--- Records shown Enclosed Below ---

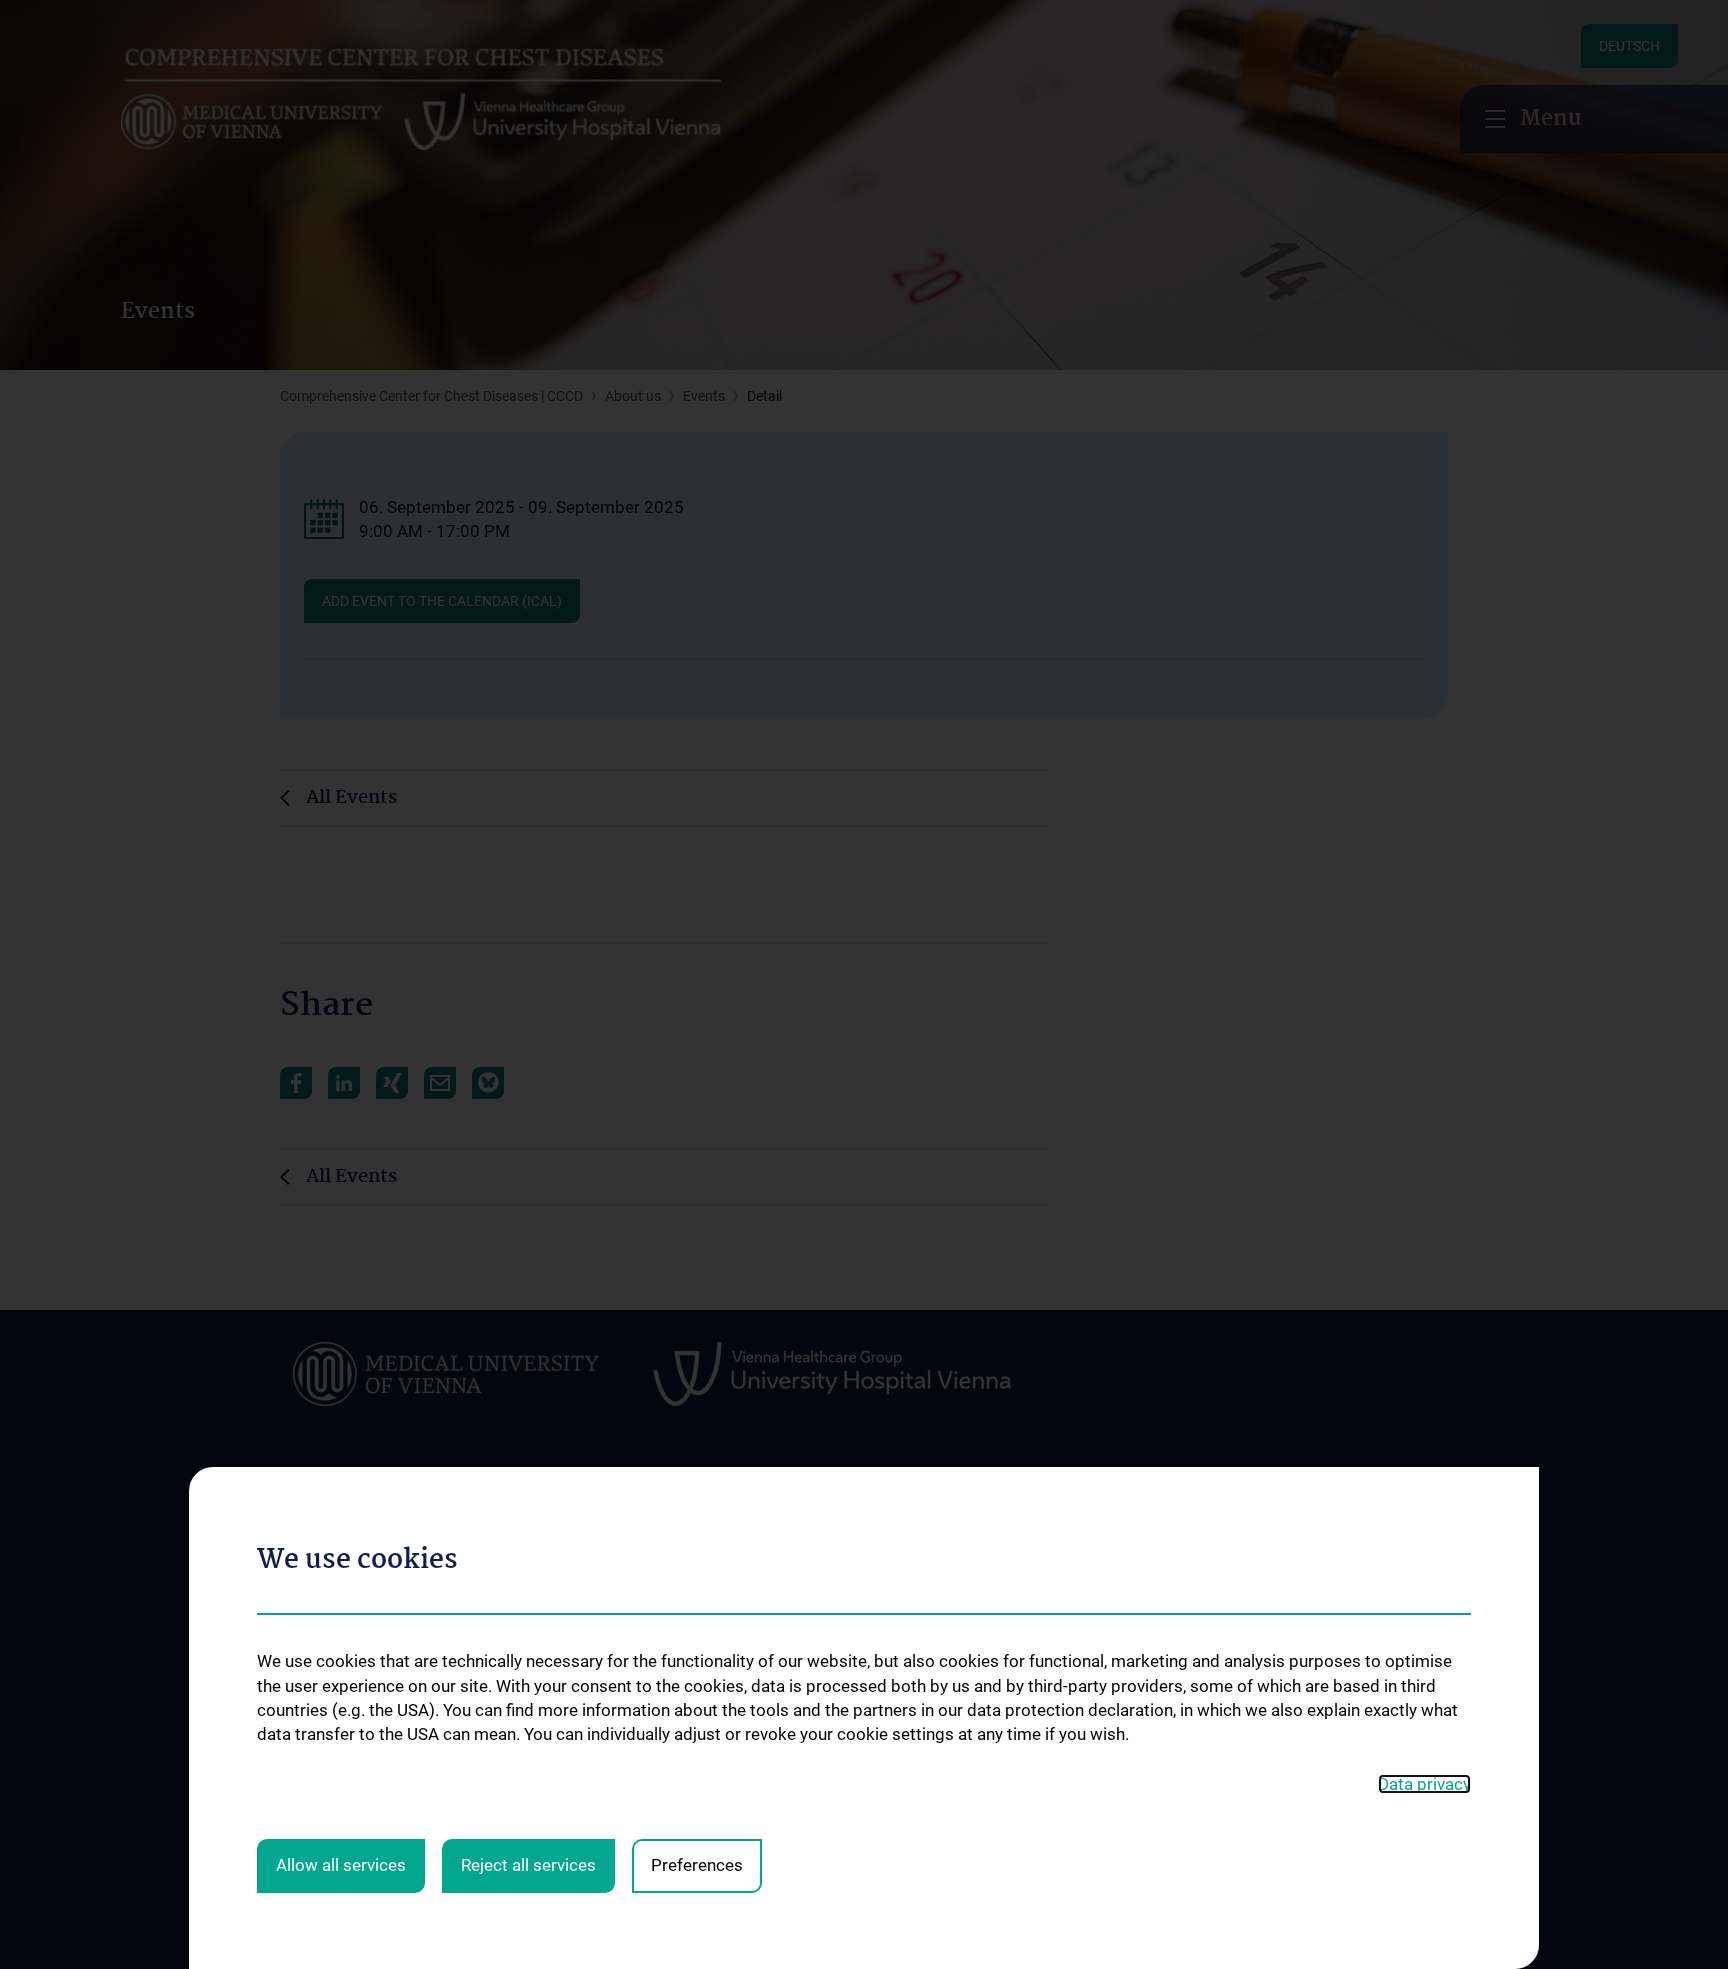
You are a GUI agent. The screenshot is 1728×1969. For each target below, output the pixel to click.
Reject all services (528, 1865)
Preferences (697, 1865)
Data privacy (1424, 1784)
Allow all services (341, 1865)
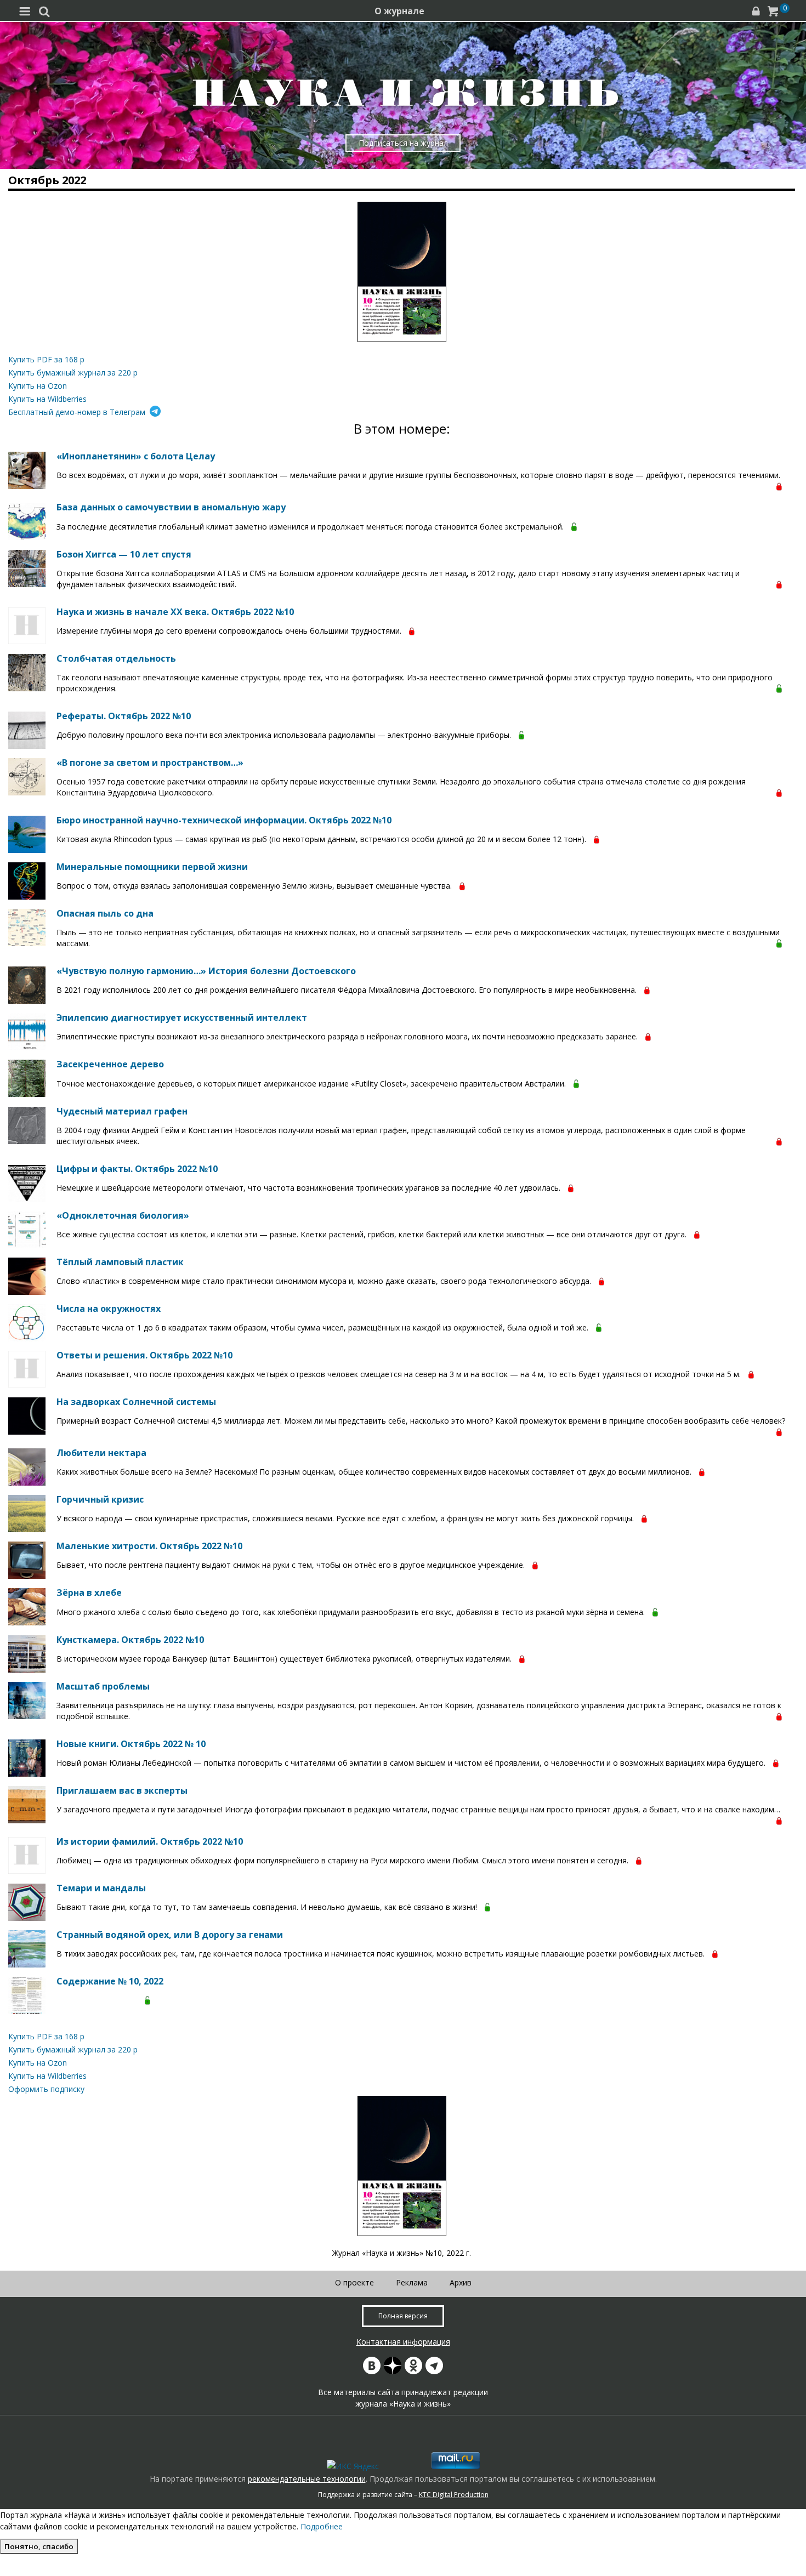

--- End of Enclosed Records shown ---

Your assignment |
Write out the data again word for word, minus any images.

Task response |
You are a GUI agent. The screenshot is 1728×1969. For each target below, output the pixel to click.
Reject all services (528, 1865)
Preferences (697, 1865)
Data privacy (1424, 1784)
Allow all services (341, 1865)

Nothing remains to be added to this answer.